▶ WHAT YOU SHOULD DO
Exactly the line that contains "Instruction: Toggle the" and the lines following it to the end of the data are to be reproduced, and nothing more.

=== Begin Enclosure ===

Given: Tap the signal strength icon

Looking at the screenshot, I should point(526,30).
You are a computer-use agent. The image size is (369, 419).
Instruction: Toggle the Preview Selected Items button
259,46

=== End Enclosure ===

▶ TASK ANSWER
Instruction: Toggle the Preview Selected Items button
259,46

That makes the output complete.